- EXERCISE DESCRIPTION -
All lines from the line containing "The width and" up to and including the last line of the listing below should be echoed exactly; no other lines belong in the response.

- THE DATA -
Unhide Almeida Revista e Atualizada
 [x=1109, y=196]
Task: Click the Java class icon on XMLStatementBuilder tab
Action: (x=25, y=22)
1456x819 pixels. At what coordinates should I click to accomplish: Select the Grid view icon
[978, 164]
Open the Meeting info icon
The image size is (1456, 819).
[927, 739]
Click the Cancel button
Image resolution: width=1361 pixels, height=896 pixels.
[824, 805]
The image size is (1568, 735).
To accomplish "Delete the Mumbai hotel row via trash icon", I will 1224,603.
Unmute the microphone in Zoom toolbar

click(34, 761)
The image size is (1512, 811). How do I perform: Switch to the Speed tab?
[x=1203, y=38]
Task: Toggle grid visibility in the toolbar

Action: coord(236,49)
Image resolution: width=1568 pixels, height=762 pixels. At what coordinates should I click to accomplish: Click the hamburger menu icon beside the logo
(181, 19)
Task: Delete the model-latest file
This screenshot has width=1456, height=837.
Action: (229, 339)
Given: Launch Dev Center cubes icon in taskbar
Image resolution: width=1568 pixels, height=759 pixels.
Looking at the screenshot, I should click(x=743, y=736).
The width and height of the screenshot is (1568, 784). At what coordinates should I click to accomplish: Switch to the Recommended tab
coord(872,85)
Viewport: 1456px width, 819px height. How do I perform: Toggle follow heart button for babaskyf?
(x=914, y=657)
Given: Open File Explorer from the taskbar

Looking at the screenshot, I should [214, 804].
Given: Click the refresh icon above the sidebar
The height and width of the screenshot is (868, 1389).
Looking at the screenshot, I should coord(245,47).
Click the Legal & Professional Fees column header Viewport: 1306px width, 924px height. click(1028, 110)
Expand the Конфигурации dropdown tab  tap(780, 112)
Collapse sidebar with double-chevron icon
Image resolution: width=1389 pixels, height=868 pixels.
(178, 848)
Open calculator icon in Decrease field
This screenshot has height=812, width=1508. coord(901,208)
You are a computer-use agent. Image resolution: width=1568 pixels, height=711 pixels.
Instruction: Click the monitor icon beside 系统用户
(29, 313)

- RESPONSE AREA -
The width and height of the screenshot is (1568, 784). At what coordinates should I click to accomplish: Switch to the Recommended tab
coord(872,85)
Viewport: 1456px width, 819px height. How do I perform: Toggle follow heart button for babaskyf?
(x=914, y=657)
Given: Open File Explorer from the taskbar

Looking at the screenshot, I should [214, 804].
Given: Click the refresh icon above the sidebar
The height and width of the screenshot is (868, 1389).
Looking at the screenshot, I should coord(245,47).
Click the Legal & Professional Fees column header Viewport: 1306px width, 924px height. click(1028, 110)
Expand the Конфигурации dropdown tab  tap(780, 112)
Collapse sidebar with double-chevron icon
Image resolution: width=1389 pixels, height=868 pixels.
(178, 848)
Open calculator icon in Decrease field
This screenshot has height=812, width=1508. coord(901,208)
You are a computer-use agent. Image resolution: width=1568 pixels, height=711 pixels.
Instruction: Click the monitor icon beside 系统用户
(29, 313)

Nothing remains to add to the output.